Spelling through reading

Dr. Krashen has said often that we learn to spell through reading. Today I had to wait for my wife to go through a medical procedure and had been thinking about spelling issues I was coming up with in Urdu, so I took a volume that laid out the spelling rules in great detail.
As I read it, I realized that I was understanding it very easily b/c I had been reading Urdu now for some time, so the rules applied to matters I dealt with daily. One in item in particular struck me, the hamza. This is a letter that serves as a boundary marker between vowels and the rules of its application are quite complex. But as I reread the rules, I saw in my mind’s eye the language as it is written and knew just what was being addressed in each section.

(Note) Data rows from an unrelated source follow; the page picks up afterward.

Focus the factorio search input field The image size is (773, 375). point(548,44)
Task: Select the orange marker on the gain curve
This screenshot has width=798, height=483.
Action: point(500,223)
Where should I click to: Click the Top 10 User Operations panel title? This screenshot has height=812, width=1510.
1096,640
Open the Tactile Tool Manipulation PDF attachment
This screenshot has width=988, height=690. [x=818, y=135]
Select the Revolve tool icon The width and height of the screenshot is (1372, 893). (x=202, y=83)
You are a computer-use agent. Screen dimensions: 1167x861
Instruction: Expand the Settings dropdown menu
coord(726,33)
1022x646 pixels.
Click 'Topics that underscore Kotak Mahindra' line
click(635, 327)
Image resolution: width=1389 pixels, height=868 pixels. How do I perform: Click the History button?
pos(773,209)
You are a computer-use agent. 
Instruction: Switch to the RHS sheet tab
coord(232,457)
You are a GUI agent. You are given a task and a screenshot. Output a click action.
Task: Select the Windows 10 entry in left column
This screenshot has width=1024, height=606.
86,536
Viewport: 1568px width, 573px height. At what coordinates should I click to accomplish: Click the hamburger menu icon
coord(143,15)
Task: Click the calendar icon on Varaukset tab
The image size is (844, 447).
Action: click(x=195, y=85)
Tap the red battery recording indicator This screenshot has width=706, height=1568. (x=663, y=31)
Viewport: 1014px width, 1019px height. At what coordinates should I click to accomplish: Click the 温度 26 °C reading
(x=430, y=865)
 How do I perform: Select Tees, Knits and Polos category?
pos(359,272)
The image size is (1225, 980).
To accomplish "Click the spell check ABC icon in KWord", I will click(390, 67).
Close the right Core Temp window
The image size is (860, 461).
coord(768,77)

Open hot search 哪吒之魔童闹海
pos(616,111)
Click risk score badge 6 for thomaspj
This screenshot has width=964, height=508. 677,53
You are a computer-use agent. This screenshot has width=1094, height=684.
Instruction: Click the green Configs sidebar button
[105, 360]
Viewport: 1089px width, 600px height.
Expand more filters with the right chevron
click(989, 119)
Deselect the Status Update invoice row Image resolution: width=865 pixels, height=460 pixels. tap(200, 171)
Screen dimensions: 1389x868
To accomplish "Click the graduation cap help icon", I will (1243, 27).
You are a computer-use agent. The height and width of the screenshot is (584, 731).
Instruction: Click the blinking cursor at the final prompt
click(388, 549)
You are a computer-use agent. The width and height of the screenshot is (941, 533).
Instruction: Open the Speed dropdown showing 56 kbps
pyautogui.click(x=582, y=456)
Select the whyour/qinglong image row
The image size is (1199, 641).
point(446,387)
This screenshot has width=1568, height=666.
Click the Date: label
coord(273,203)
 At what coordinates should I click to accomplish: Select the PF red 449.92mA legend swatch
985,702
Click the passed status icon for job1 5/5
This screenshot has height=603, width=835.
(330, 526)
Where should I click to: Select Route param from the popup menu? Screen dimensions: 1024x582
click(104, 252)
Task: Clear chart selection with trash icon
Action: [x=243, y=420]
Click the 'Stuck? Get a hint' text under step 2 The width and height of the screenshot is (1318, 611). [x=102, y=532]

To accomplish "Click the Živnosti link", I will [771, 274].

Earlier, about a decade or more ago, when I had read the information on the writing system, I had approached it from the legacy manner: learn by memory the rules and do so so thoroughly that years later you will remember and be able to apply the rules. The reality was that for the most part I just read the words. It is only recently that I have been writing a lot of Urdu (I’m reducing essays and articles to precis or summaries) and so spelling questions do often come up.
But rereading this section on spelling confirmed for me the correctness of Krashen’s dictum that reading leads to spelling (as well as grammar, syntax, and lexicon acquisition). Then it’s just a matter of clearing up details like the difference between ‘its’ and ‘it’s’.